Input material:
::::

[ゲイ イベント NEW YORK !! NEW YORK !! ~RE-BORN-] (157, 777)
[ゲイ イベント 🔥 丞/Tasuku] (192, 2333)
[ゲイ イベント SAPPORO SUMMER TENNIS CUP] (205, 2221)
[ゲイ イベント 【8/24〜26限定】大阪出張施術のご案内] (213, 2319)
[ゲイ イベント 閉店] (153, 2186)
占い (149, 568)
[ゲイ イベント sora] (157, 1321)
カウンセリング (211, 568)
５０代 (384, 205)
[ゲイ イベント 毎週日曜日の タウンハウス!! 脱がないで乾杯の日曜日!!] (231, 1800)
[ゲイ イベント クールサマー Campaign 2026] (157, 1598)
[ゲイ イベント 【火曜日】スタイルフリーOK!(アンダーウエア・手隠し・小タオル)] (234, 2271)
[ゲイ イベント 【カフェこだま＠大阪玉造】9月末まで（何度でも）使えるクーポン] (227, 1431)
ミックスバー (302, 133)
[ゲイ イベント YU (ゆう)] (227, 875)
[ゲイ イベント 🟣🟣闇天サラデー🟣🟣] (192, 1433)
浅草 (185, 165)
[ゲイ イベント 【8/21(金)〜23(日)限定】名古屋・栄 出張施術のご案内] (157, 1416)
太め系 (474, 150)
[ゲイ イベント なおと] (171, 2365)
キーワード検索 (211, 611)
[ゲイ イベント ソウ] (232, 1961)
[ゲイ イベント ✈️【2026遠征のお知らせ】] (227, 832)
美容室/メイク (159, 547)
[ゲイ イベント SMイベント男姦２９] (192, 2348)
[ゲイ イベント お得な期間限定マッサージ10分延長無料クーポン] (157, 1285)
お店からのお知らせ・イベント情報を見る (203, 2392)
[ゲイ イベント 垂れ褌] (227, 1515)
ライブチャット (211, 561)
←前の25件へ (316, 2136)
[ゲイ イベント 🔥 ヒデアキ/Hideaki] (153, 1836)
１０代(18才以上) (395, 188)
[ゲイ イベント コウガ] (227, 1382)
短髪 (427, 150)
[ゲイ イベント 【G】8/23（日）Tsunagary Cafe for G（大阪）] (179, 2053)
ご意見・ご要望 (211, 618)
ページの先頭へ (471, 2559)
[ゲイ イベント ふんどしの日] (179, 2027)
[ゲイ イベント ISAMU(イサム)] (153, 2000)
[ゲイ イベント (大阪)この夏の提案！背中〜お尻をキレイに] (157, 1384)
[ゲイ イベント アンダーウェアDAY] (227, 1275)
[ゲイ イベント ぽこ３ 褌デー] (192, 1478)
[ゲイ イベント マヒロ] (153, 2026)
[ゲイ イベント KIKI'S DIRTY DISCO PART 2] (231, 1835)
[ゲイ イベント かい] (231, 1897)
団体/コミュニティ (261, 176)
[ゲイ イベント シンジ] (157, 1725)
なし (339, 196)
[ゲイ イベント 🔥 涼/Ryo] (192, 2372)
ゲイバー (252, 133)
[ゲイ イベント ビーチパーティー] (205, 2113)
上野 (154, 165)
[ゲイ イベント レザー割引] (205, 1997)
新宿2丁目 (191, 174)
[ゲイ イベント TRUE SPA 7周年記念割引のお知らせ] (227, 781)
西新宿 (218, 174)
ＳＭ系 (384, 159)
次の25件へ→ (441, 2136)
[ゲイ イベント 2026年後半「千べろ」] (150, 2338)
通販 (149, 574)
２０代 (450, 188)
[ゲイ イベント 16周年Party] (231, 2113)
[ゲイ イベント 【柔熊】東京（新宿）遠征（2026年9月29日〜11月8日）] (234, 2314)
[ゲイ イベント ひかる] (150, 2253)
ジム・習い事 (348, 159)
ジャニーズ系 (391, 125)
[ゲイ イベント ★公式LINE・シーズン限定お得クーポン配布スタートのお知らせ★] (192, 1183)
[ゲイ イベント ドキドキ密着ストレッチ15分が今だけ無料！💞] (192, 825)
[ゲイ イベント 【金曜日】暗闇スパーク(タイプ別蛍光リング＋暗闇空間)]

::::

Task to complete: Using the records above, copy word for word the line with "[ゲイ イベント コウガ] (227, 1382)", the line with "[ゲイ イベント ぽこ３ 褌デー] (192, 1478)", and every line between them.

Result:
[ゲイ イベント コウガ] (227, 1382)
短髪 (427, 150)
[ゲイ イベント 【G】8/23（日）Tsunagary Cafe for G（大阪）] (179, 2053)
ご意見・ご要望 (211, 618)
ページの先頭へ (471, 2559)
[ゲイ イベント ふんどしの日] (179, 2027)
[ゲイ イベント ISAMU(イサム)] (153, 2000)
[ゲイ イベント (大阪)この夏の提案！背中〜お尻をキレイに] (157, 1384)
[ゲイ イベント アンダーウェアDAY] (227, 1275)
[ゲイ イベント ぽこ３ 褌デー] (192, 1478)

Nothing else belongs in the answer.